People will try to tell you that their parents divorced so they know how it feels to be ‘without a parent’. They don’t. People will try to tell you they have military parents and that it is just as difficult. With all due respect, they don’t get it either. And before I start to sound bitter, I’m not trying to say that these situations aren’t difficult on some other spectrum, they just don’t relate to what those who have lost a parent are going through.

I will never hear my mothers voice again. I will never make her smile the day I walk across the stage with the degree I never in a million years thought I would receive. I will never get her approval on the person I chose to spend the rest of my life with. I will never give her the chance to hold my first born child. I will never be able to go to her for life and career advice. I can never randomly text or call her to tell her how much I love and appreciate her.

I think of these kinds of things all the time and how different life could’ve been if my mom were still here. On the other hand, I have learned to accept my life as it is. Unfortunately, there is no way to bring back those we have lost, however there is a way to keep their memory alive. 

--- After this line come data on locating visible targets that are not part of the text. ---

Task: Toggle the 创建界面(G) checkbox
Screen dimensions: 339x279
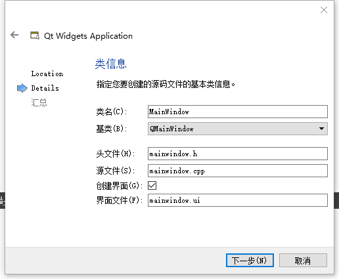Action: [152, 185]
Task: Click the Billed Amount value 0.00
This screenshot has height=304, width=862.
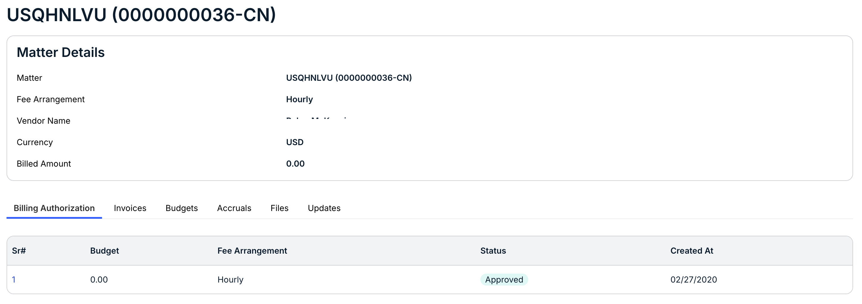Action: (x=295, y=164)
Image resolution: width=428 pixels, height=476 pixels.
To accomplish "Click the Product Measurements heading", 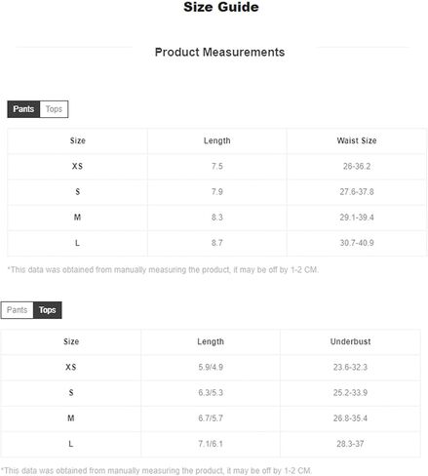I will tap(219, 52).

In every situation and obstacle I may face, I ask myself every time “What would my mother think/do?” And my final decision normally reflects how I feel she would handle the situation. By doing this I am keeping her spirit very much alive and present even though she is not physically here to help me make a decision.

At the end of the day I have learned to continue on with life without this amazing woman. 100 years can pass by and I’ll still be thinking of her every day. It’s the only way I learned to live without her and there’s nothing wrong with that. I still attempt to live life to the fullest I possibly can because I know at the end of the day that is what she would want for me. 

There is no secret to making progress because we all do it at our own pace just like in every other obstacle in life we face. I lost my mother nearly 12 years ago and to this day I still couldn’t tell you there’s a magical way to move on from something like this.  You do not have to be finished grieving at any point in your life. I think the important thing to recognize is that you just have to learn to simply live with the circumstances you’ve been given and make the best of what you have.